> [Direction]
Put the lines of the data, from the line containing "Task: Open the Status column filter arrow" through the end of the data, both included, into a JSON list of strings with one string per line and no blank lines. Leave the pictures out.

> [Available data]
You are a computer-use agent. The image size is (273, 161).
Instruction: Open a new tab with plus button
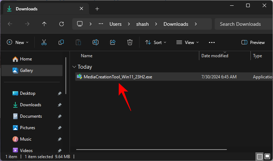[97, 9]
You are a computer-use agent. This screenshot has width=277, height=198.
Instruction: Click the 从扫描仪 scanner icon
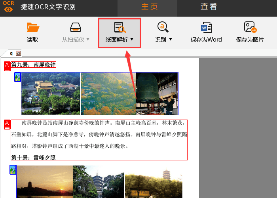tap(76, 27)
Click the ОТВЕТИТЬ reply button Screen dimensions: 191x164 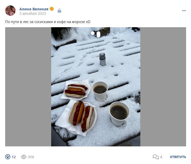tap(178, 157)
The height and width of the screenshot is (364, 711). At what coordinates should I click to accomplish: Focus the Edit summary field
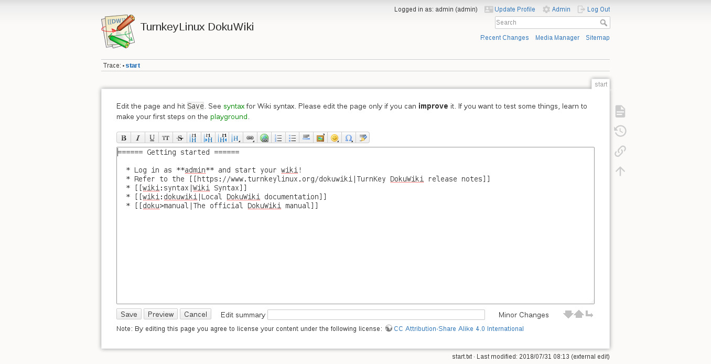[376, 315]
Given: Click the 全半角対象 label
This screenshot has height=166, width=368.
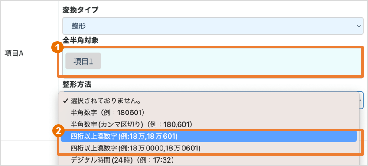Looking at the screenshot, I should click(81, 40).
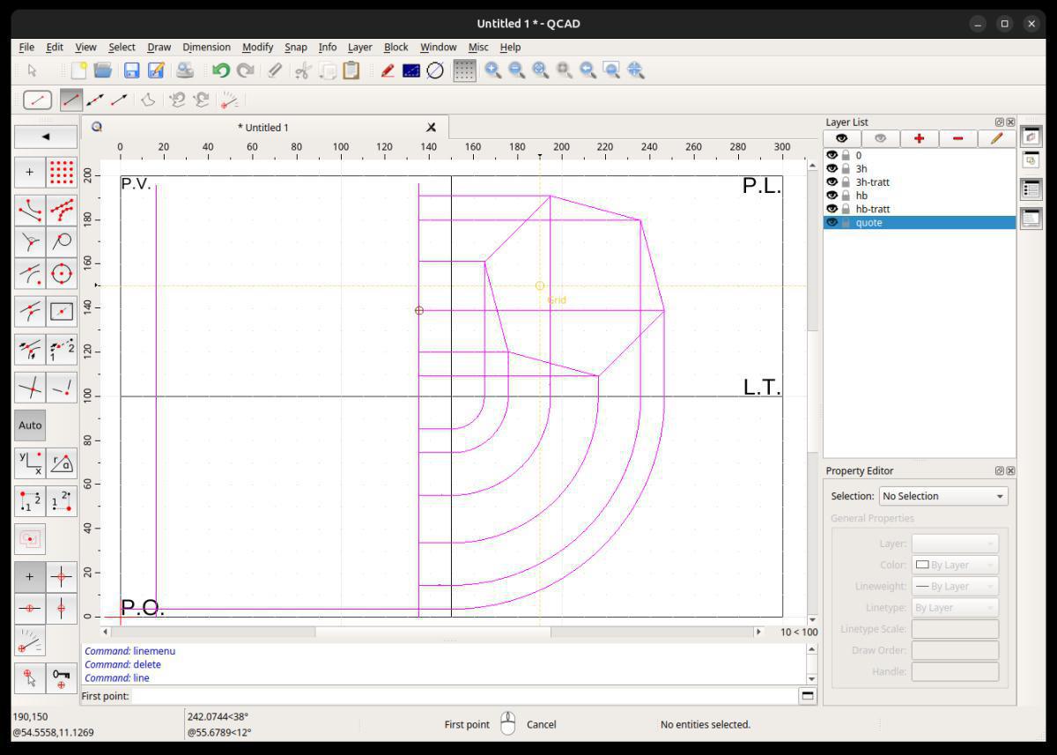Toggle the grid display toolbar icon
Viewport: 1057px width, 755px height.
click(464, 70)
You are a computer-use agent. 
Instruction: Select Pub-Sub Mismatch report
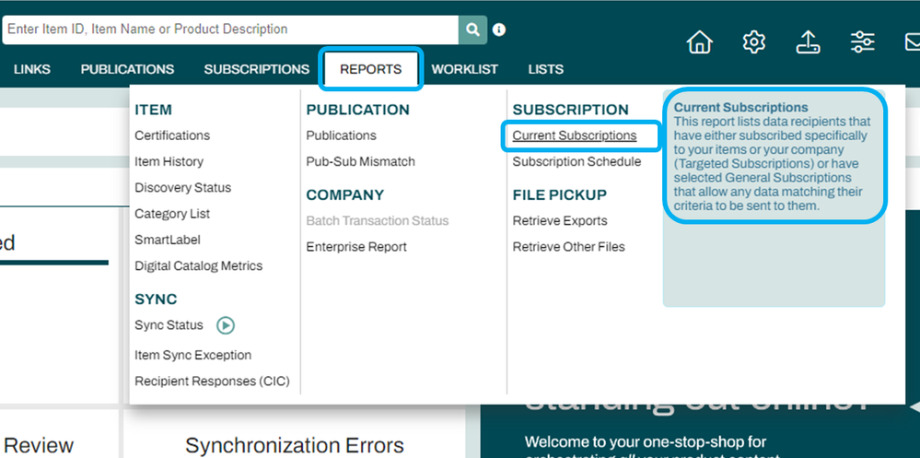pos(360,161)
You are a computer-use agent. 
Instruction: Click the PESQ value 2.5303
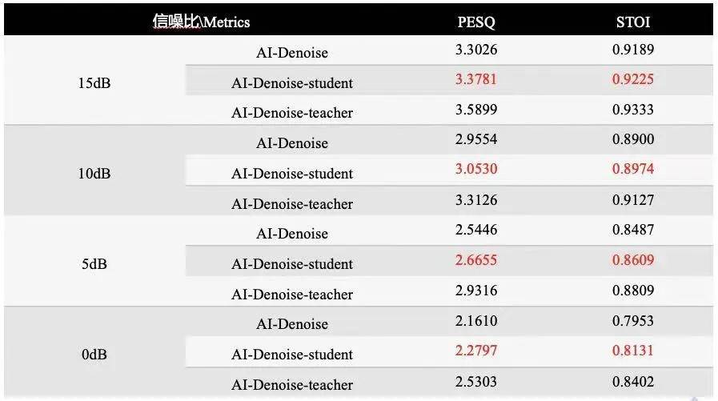pos(476,381)
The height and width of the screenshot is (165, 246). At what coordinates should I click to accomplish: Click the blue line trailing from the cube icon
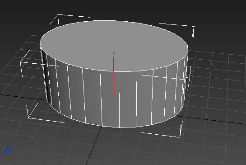pos(3,153)
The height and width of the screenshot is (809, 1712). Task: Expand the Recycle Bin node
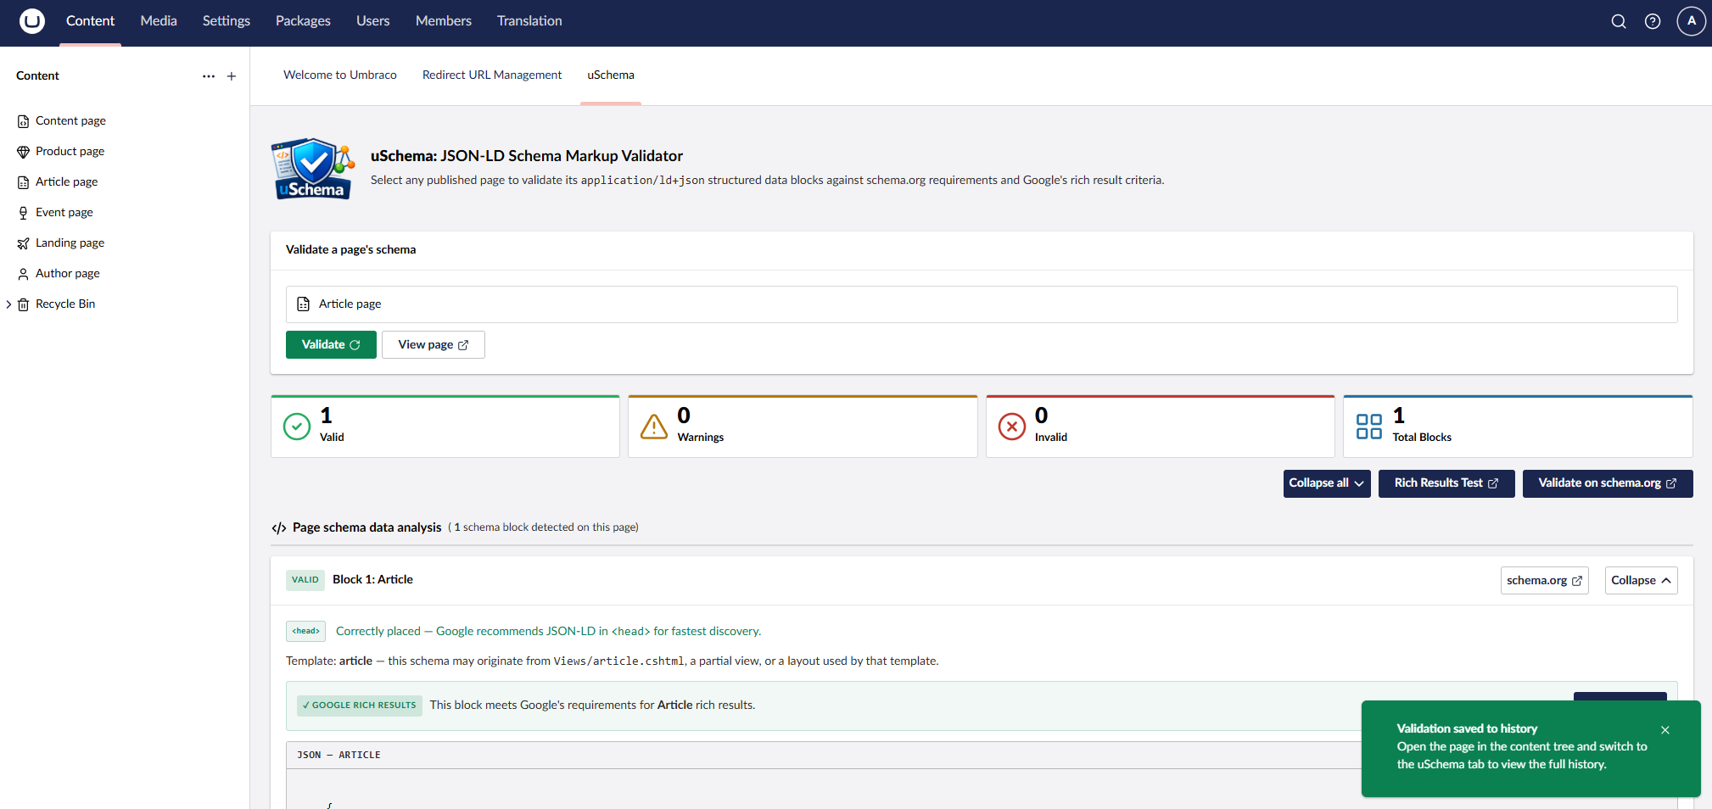[8, 304]
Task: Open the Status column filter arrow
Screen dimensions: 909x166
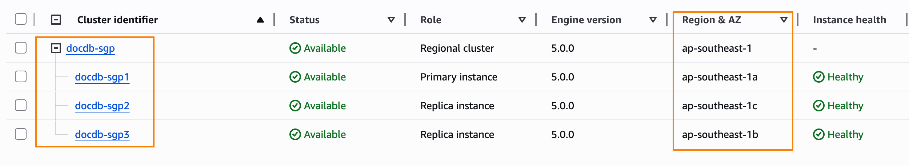Action: tap(391, 20)
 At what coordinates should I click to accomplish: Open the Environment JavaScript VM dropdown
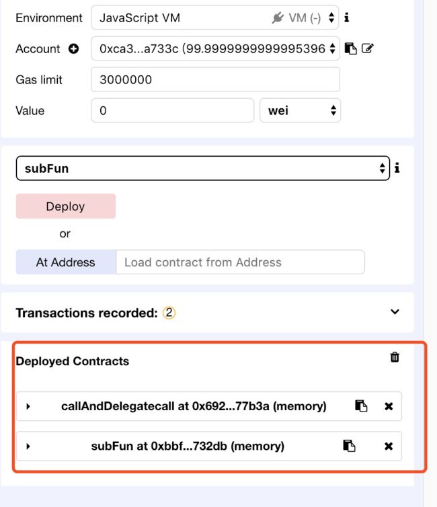[x=215, y=17]
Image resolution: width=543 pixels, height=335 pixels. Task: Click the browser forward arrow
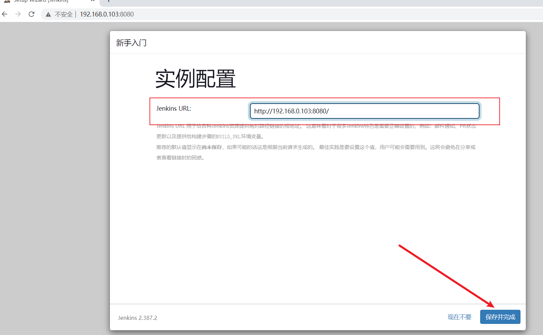[x=18, y=14]
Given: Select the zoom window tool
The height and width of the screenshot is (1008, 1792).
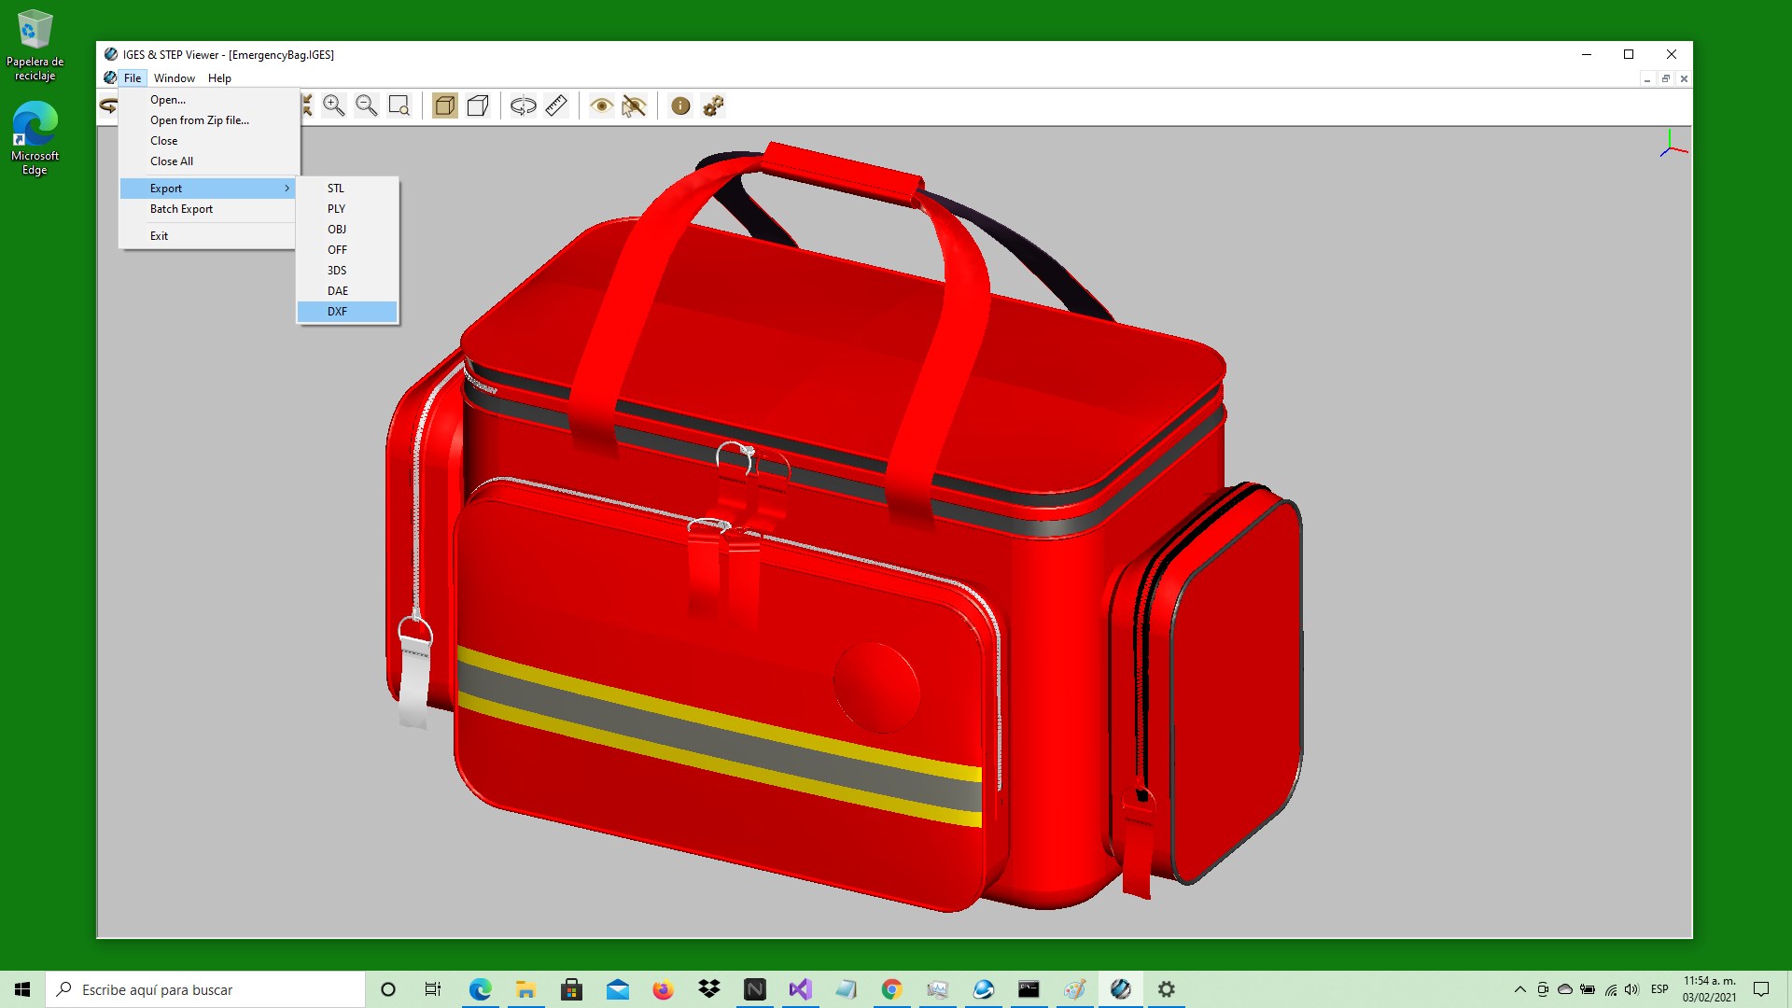Looking at the screenshot, I should 399,105.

> [Reply to the task]
[
  "Task: Open the Status column filter arrow",
  "Screen dimensions: 909x166",
  "Action: tap(391, 20)",
  " At what coordinates should I click to accomplish: Open the Environment JavaScript VM dropdown",
  "[x=215, y=17]",
  "Image resolution: width=543 pixels, height=335 pixels. Task: Click the browser forward arrow",
  "[x=18, y=14]",
  "Given: Select the zoom window tool",
  "The height and width of the screenshot is (1008, 1792).",
  "Looking at the screenshot, I should 399,105."
]